Thursday, February 05, 2009

Introducing the critique to an MBA class


When Dick Boland visited us last term, one of the things he talked about was a paper by his Managing as Designing collaborator Fred Collopy (whose Fast Company blog is worth reading). As I recall, the idea was to apply an aspect of design practice - the crit (or critique) - to artefacts such as financial instruments. Inspired by their use of the crit, I decided to make explicit this way of approaching idea generation and development within our MBA Entrepreneurship Project this term.

I first experienced crits as part of my MA in what would now be called digital arts at Middlesex University's art school, a strange and wonderful course where they taught artists and designers to program in C so we could write our own software. Then later I taught in art and design colleges, where the crit is a standard part of the teaching and learning environment, mostly at the RCA in London on the MA Interaction Design which is also rooted in that art school tradition.

I can't cite any papers on this yet. What I know about crits is all tacit knowledge and reflection in practice - but the main features were as follows:
- the student presents to a group (faculty, possibly other students) their work to date
- they actually have to show artefacts (a model, a sketch, a set of photos from research, ideally several things)
- they have to explain what the artefact is, how they got to it, and why they did what they did so far (their reasoning)
- and what they plan to do next and why.
And then the people present, both teachers and other students, ask lots of incredibly difficult questions ranging from the nature of the enquiry, the method, the tools, but also the reasons. And also may suggest very concrete ideas too like what other materials or tools to try or other people's work to look at.

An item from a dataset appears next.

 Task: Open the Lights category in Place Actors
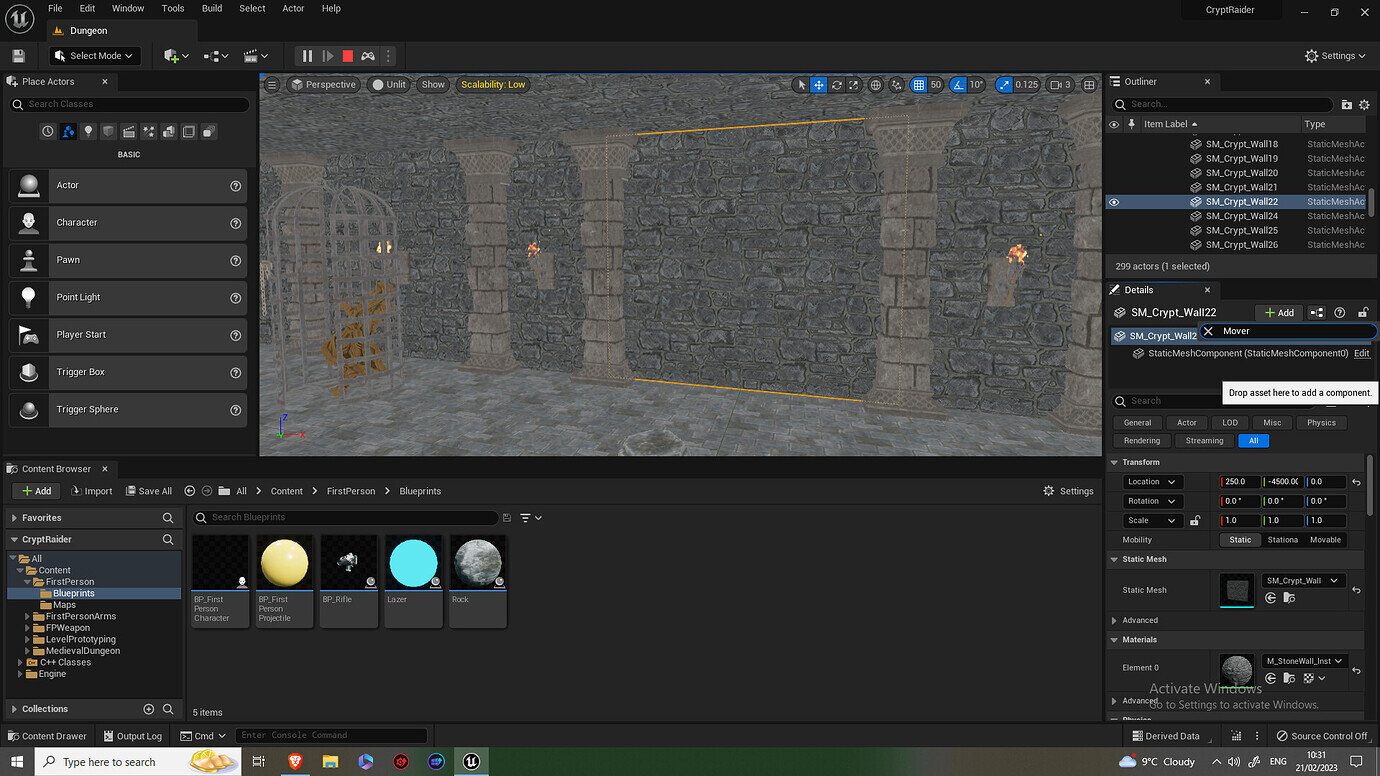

Viewed through the lens of practice theory, this is activity in which learning is embodied and situated, in which artefacts play key roles, in which habits and routines develop, in which there is thinking, and doing, and saying. It is therefore not something that can easily be ported to another context, such as the one I am now in, a business school.

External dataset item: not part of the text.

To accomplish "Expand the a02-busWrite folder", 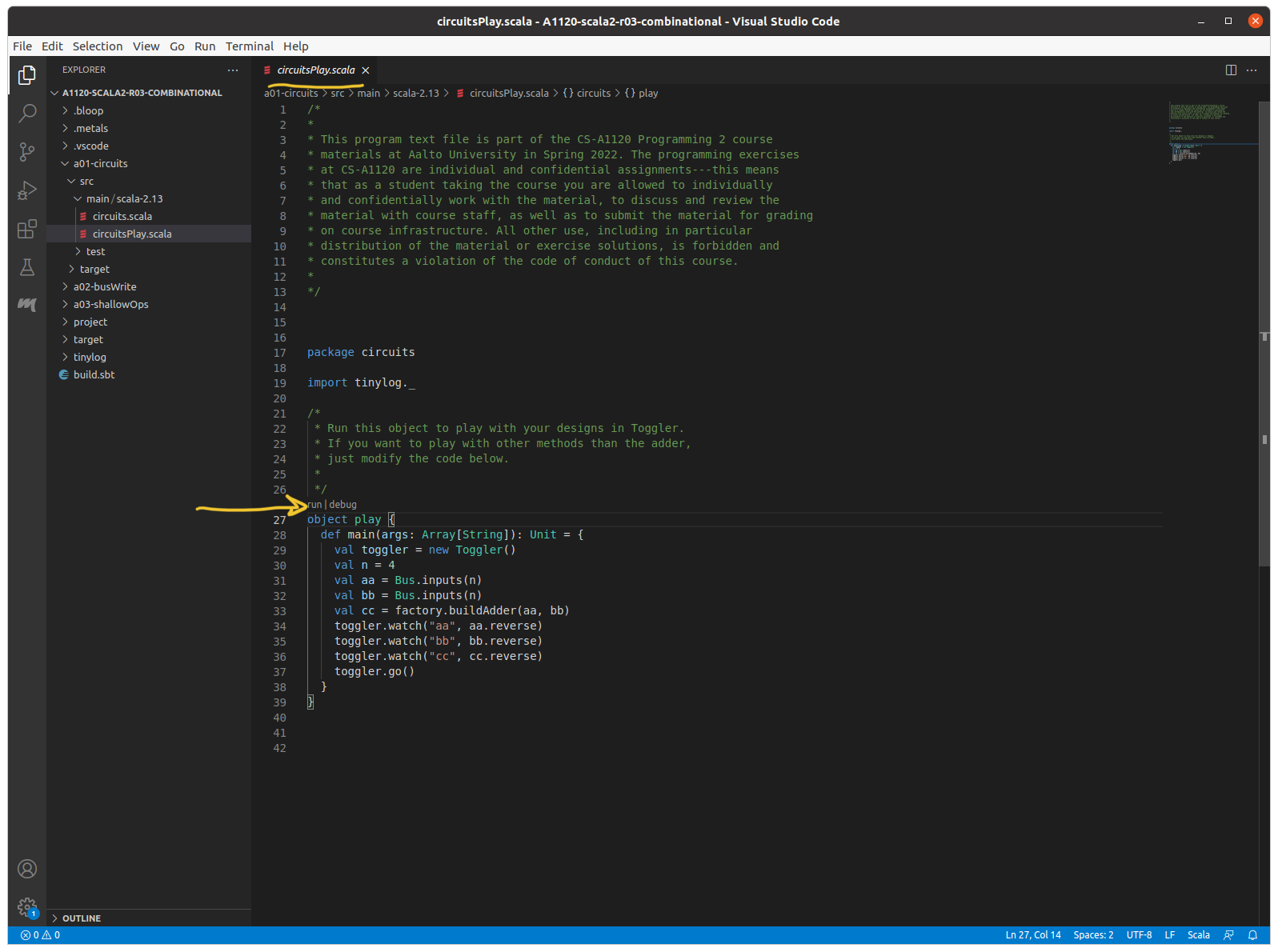I will pyautogui.click(x=105, y=286).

But I thought I'd try. Having already introduced the idea to students taking my MBA elective in Design Leadership (in which we do a crit of the Said Business School), I decided to bring in a crit to this year's Entrepreneurship Project. Still at an early stage of their project development, the MBA teams presented along the lines described above, and received a lot of feedback from the people present - members of faculty and my guest designer/researcher Bas Raijmakers of STBY. Doing this prototyped a way of teaching that seemed to work but was novel in our school, where lectures and supervision are the dominant modes of learning and teaching. Oxford (and Cambridge) pride themselves on their tutorial system which has turned out great thinkers and doers, for many many years. Art and design schools have also turned out great thinkers and doers using the crit. The artefacts produced in each case vary (essays v anything at all that an art or design student might create) but the underlying method has some simliarities. But the crit offers something special in a context in which uncertainty about the problem space is high. For students generating ideas for a new business in the EP, it is not even clear what the problem or opportunity is, and it is here that art and design approaches are of value.